Rows from a screen grounding dataset
========

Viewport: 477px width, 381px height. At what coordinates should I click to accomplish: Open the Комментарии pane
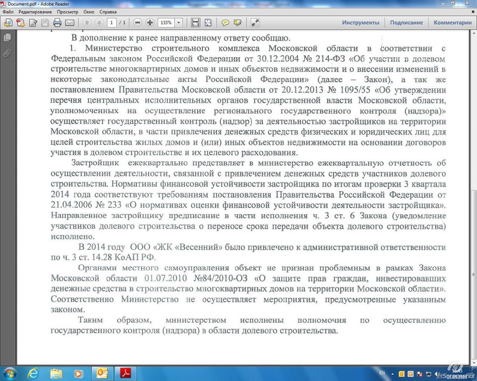pyautogui.click(x=452, y=23)
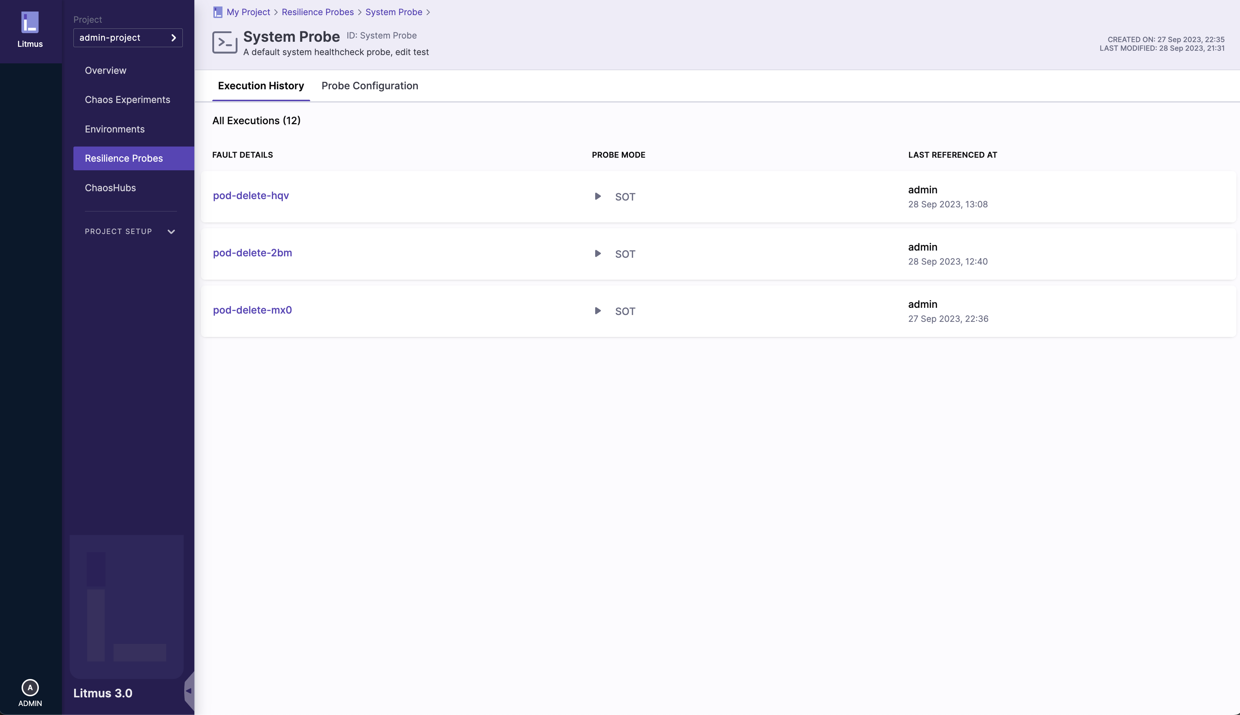Switch to the Probe Configuration tab
This screenshot has height=715, width=1240.
point(369,86)
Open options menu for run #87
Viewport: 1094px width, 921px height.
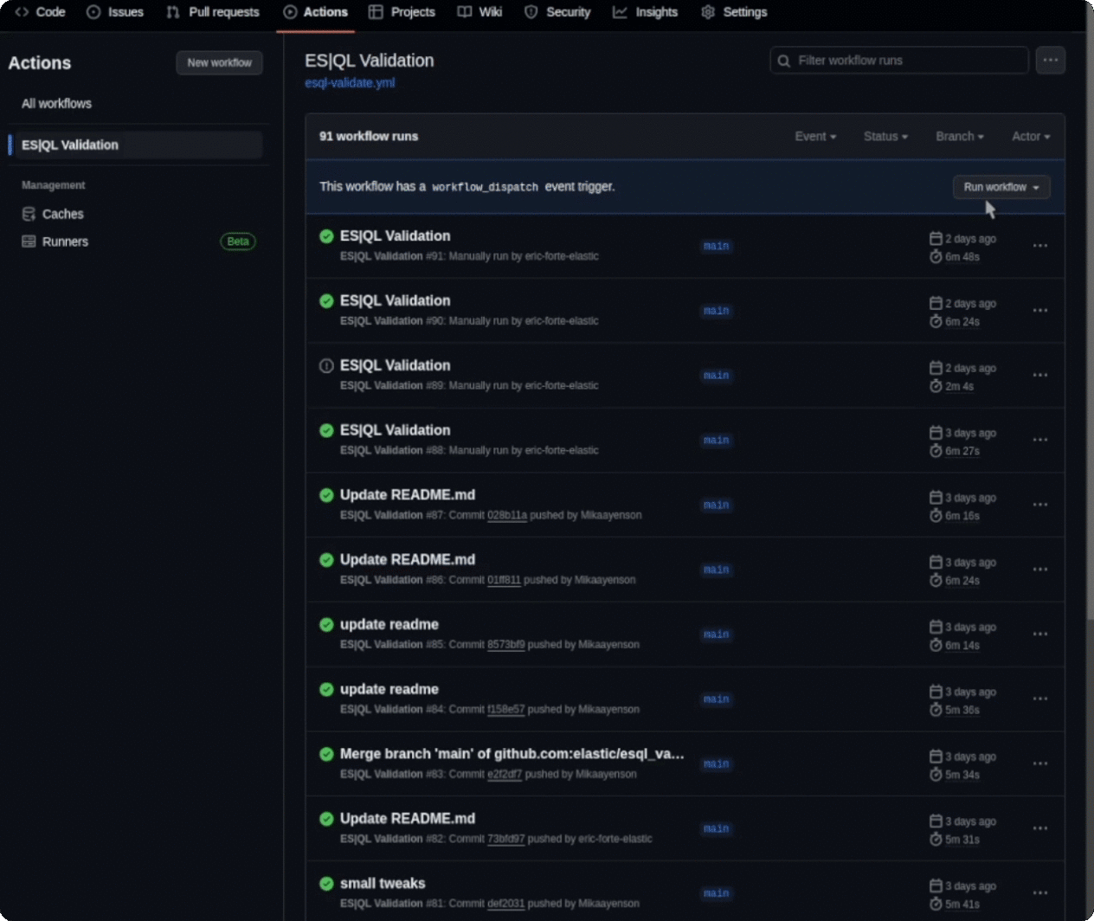click(x=1039, y=505)
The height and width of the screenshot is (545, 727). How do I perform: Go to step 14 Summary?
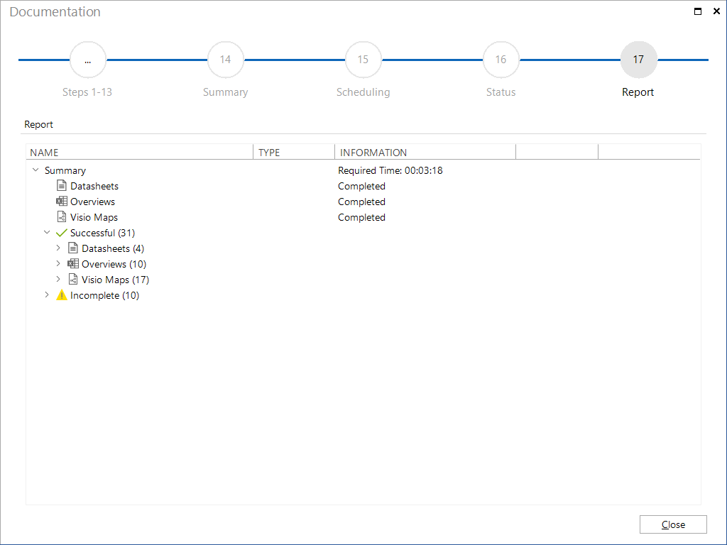click(225, 60)
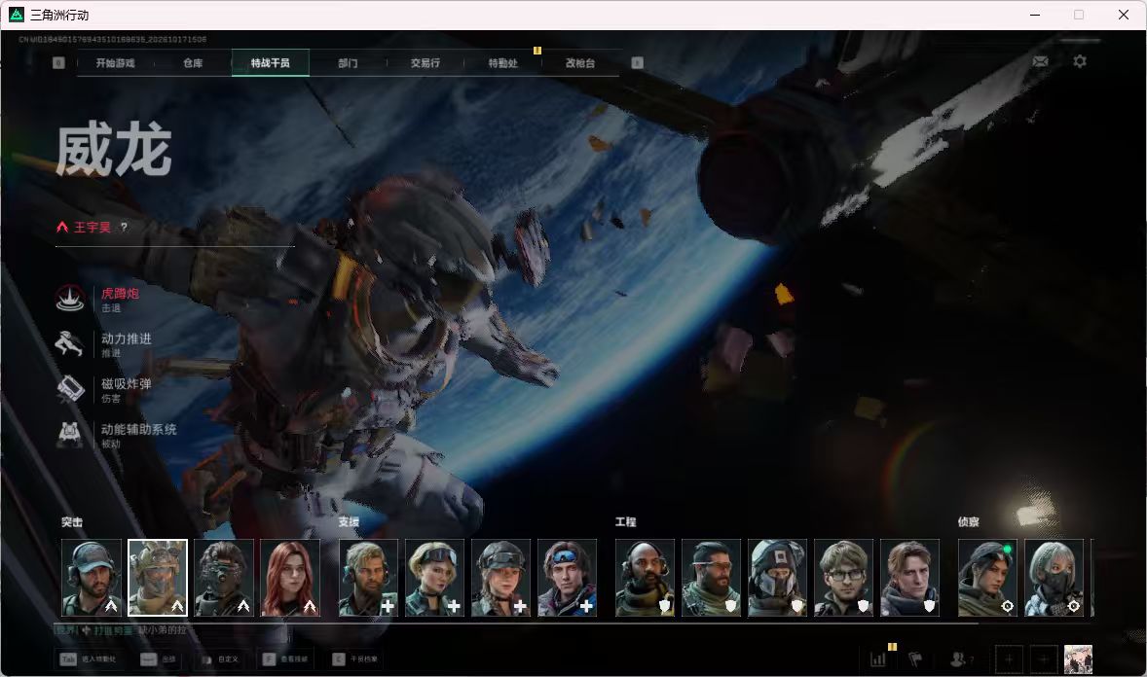The height and width of the screenshot is (677, 1147).
Task: Switch to the 交易行 tab
Action: [425, 63]
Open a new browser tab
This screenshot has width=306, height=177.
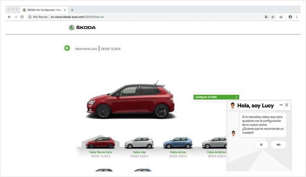(72, 10)
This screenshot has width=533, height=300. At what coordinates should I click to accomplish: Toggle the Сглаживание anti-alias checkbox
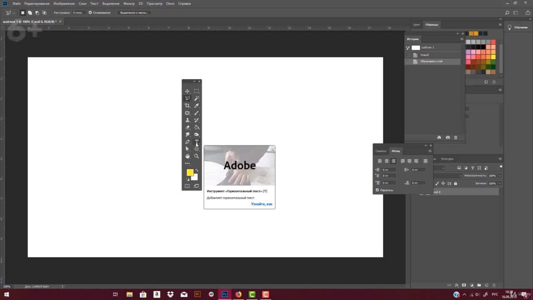(90, 13)
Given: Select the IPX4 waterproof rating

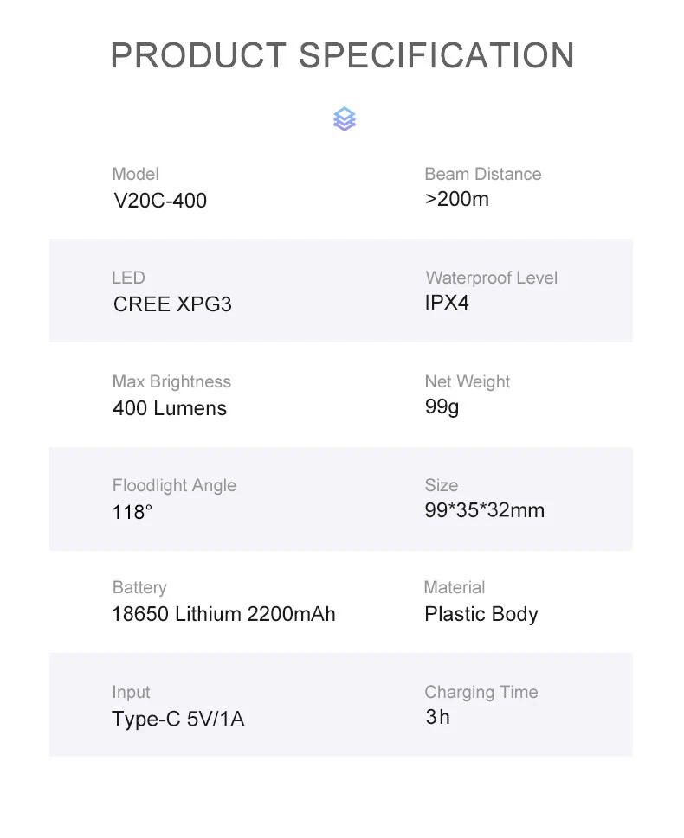Looking at the screenshot, I should coord(447,303).
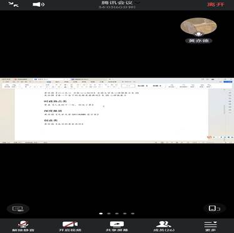Tap the minimize meeting window icon
Screen dimensions: 234x233
coord(14,4)

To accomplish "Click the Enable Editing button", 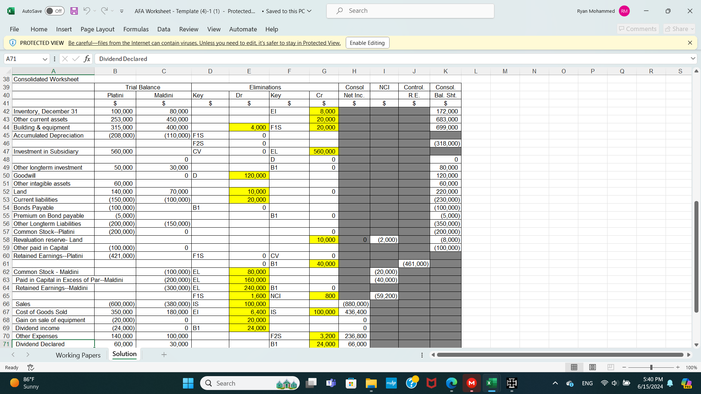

========

■ **THE PROBLEM**
Retype all of the rows above exactly, leaving out the pictures.

■ **ANSWER BELOW**
Viewport: 477px width, 381px height. At what coordinates should I click to accomplish: Open the Комментарии pane
pyautogui.click(x=452, y=23)
Switch to the Probe Configuration tab
This screenshot has height=715, width=1240.
point(369,86)
Open options menu for run #87
Viewport: 1094px width, 921px height.
click(x=1039, y=505)
The height and width of the screenshot is (545, 727). How do I perform: Go to step 14 Summary?
click(225, 60)
The height and width of the screenshot is (677, 1147).
Task: Switch to the 交易行 tab
Action: [425, 63]
Open a new browser tab
This screenshot has width=306, height=177.
(72, 10)
This screenshot has width=533, height=300. At what coordinates should I click to accomplish: Toggle the Сглаживание anti-alias checkbox
(90, 13)
Given: Select the IPX4 waterproof rating

Looking at the screenshot, I should coord(447,303).
Tap the minimize meeting window icon
Screen dimensions: 234x233
coord(14,4)

To accomplish "Click the Enable Editing button", 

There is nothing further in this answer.